Sunday, 29 July 2007

Charge your batteries using the sun!

About 2 or 3 years ago I had it in mind to build a battery charger - the rate at which my family was getting through batteries was making my hair curl. At that time it was much cheaper to make your own out of a kit than to buy one in a shop. But then I suppose China happened and the price of chargers plummeted. So in the end I held out and finally bought one. Ok - not very adventurous but we needed one quickly before batteries bankrupted me.

My youngest wanted to have new batteries for his toy washing machine (don't ask) and that required a new set of rechargeables and, sadly (thinking of the double expense), a new charger.

But just take a look at our new battery charger in the picture...
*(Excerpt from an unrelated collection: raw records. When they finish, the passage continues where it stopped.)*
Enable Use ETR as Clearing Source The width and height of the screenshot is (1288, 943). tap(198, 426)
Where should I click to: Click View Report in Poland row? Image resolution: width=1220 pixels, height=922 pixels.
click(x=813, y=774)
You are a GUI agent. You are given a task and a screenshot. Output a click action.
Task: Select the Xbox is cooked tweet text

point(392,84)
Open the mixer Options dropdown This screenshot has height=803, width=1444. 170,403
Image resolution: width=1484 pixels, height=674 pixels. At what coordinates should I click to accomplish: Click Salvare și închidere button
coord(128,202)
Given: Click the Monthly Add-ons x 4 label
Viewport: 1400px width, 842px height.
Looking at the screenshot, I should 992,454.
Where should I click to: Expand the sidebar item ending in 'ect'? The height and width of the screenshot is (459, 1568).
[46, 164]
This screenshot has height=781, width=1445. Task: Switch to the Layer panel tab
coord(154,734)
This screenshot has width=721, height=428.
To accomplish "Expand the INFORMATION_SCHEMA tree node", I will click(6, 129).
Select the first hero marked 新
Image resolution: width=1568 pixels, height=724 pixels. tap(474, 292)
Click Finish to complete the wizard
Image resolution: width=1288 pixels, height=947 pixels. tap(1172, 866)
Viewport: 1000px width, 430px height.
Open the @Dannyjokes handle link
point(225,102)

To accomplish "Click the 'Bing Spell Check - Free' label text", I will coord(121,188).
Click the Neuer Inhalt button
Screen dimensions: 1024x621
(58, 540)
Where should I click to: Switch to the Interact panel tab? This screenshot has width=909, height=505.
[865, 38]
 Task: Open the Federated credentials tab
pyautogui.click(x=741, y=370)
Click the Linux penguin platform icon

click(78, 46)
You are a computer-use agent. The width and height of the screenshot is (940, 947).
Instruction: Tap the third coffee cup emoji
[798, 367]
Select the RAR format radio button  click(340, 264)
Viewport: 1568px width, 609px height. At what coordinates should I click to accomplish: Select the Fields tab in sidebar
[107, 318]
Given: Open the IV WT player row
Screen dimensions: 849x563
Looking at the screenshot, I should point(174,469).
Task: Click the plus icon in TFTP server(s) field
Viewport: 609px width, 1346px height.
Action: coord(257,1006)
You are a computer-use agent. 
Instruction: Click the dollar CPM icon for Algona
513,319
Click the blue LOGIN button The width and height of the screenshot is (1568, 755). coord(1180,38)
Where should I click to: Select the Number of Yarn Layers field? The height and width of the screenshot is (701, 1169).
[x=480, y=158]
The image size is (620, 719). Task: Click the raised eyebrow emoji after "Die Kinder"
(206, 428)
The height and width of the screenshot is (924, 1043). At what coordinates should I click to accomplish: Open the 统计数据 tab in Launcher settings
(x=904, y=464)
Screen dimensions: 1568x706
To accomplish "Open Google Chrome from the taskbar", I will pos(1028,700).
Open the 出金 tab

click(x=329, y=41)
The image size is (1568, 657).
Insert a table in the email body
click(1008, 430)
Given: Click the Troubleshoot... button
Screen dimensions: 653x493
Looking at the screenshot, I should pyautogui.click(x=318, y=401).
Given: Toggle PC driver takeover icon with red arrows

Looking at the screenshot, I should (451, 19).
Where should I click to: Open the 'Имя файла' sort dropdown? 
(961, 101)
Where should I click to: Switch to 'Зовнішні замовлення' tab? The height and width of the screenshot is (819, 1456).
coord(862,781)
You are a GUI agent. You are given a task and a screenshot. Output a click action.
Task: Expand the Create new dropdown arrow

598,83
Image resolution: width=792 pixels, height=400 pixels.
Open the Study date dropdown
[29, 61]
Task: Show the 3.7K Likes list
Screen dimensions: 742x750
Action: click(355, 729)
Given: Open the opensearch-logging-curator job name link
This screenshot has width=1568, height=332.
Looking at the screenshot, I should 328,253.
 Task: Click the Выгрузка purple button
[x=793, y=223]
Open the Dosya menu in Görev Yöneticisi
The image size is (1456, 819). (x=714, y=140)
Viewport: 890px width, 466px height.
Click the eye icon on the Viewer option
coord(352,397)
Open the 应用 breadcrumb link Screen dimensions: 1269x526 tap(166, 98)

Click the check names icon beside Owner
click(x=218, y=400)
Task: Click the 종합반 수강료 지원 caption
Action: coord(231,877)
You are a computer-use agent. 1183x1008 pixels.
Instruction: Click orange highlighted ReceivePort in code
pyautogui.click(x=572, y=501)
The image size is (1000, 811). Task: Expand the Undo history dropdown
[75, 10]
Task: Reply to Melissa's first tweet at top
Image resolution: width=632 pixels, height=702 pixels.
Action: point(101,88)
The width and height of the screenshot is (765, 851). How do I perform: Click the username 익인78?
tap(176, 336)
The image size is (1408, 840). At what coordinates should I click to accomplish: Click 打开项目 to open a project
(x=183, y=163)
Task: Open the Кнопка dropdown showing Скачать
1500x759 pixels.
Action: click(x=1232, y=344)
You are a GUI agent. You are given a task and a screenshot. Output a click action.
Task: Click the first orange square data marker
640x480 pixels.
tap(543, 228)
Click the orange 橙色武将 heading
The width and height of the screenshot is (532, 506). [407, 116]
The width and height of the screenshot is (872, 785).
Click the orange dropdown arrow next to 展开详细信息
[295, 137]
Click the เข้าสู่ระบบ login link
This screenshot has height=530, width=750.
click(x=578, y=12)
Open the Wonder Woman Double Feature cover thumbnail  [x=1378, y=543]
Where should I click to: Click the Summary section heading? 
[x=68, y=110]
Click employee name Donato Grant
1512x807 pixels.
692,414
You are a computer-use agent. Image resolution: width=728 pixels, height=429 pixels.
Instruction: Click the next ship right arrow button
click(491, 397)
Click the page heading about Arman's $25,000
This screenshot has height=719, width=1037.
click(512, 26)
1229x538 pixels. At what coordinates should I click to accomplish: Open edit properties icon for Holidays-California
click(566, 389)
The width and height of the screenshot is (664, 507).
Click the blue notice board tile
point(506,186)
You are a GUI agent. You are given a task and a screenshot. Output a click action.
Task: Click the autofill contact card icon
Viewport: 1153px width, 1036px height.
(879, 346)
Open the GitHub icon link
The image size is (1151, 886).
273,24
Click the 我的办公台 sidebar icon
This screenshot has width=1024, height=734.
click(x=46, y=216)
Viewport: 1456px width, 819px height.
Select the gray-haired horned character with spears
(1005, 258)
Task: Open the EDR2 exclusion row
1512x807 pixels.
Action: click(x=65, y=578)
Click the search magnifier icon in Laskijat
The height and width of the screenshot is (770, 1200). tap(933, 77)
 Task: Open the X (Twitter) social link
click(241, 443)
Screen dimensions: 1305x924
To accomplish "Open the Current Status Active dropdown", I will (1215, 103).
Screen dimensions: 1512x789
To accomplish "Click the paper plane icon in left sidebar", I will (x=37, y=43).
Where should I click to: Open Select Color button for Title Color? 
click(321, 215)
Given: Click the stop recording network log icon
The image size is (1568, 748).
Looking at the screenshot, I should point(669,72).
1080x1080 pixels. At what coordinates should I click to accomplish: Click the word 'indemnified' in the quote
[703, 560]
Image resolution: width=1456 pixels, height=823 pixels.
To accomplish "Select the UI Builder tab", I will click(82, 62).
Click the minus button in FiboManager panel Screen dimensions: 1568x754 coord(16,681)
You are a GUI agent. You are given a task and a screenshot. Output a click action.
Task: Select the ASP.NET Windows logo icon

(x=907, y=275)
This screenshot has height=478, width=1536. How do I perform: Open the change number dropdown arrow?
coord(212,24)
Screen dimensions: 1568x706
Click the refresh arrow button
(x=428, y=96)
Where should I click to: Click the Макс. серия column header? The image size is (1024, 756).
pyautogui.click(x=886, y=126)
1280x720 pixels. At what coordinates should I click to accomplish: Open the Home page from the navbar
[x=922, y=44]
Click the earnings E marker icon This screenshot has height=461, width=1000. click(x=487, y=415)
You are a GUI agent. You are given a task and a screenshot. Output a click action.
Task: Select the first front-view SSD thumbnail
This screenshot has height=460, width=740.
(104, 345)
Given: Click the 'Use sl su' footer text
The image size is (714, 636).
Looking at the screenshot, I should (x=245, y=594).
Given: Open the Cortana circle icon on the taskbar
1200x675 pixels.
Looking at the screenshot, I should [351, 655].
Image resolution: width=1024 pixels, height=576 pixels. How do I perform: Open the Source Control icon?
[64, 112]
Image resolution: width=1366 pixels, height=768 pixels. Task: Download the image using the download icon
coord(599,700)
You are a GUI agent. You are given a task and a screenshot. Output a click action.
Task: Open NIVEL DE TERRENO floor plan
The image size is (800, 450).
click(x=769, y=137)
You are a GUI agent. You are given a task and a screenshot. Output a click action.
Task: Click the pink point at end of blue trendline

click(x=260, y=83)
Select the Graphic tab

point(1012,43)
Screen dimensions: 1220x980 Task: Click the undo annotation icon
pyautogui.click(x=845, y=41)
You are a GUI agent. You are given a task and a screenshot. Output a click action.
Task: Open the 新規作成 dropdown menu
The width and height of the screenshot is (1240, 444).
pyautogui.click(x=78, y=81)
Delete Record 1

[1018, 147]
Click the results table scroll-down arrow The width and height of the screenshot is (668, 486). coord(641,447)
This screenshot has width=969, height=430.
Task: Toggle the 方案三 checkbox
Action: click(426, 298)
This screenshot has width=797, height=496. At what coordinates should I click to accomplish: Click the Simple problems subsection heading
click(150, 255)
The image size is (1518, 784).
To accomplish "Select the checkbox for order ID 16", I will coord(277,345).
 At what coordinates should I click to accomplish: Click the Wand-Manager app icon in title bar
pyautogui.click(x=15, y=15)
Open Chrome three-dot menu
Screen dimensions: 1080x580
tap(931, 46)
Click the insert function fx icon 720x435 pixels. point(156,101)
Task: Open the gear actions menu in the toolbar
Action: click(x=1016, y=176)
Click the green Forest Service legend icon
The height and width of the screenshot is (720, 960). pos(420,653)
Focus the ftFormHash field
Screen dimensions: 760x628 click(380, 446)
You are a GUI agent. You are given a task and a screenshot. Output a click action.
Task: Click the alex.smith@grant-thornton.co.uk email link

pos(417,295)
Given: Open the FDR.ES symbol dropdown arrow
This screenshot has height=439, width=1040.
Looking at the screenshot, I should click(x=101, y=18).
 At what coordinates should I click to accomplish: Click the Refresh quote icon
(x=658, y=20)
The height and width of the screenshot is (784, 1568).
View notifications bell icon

It's solar powered - and also, as it should be, cheaper than the normal mains charger (about 50% cheaper, which is excellent). This is a little charger for charging up little cells (AAA,AA,C,D,...), but you can also get them large enough to charge up a car battery. Hook an inverter up to the car battery and you can power any 230V device (but pay attention to the power output of the inverter - you don't want to blow anything up). For a guilt-free gaming experience you can power your TV and Xbox using the sun!

There are three types of solar panel. Monocrystalline cells are cut from a single crystal of silicon. Polycrystalline, as the name suggests, is made from a number of crystals. The panels in our charger are polycrystalline. Can you see the way the sun is glinting of the crystals? The third type is amorphous and that's the kind you get in calculators (this type works better where the sun isn't out as often - e.g. around here).

According to Maplin (where I got this natty little thing from), if every mobile phone in the UK was charged with solar power the reduction in CO2 would be equivalent to planting an extra 292 million trees a year. So that can't be bad.

Oh, and what do you do with your old batteries? Throw them away? Well, what we should be doing is recycling them. Brussels (the city not the sprout) recycles 59% of its batteries. The UK recycles... err... 0.5% - which is pretty shameful considering they end up in a landfill (around here it is a big hole in the ground just up the road from Pershore) and they contain such delights as cadmium and mercury.

To buy a solar charger from Maplin click here.
You can pick up an inverter either from Maplin or from any camping shop.

2 comments:

Sebastian said...

Batteries seem cheaper for most people in the end :P.

I didn't know you had a blog, Mr. Wild. :)

The Maths Man said...

Unfortunately so. Because using rechargeable batteries means you don't have to buy as many manufacturers put the price up.

Hope you like the blog. It's an idea I'm trying out to show experiments you can try at home.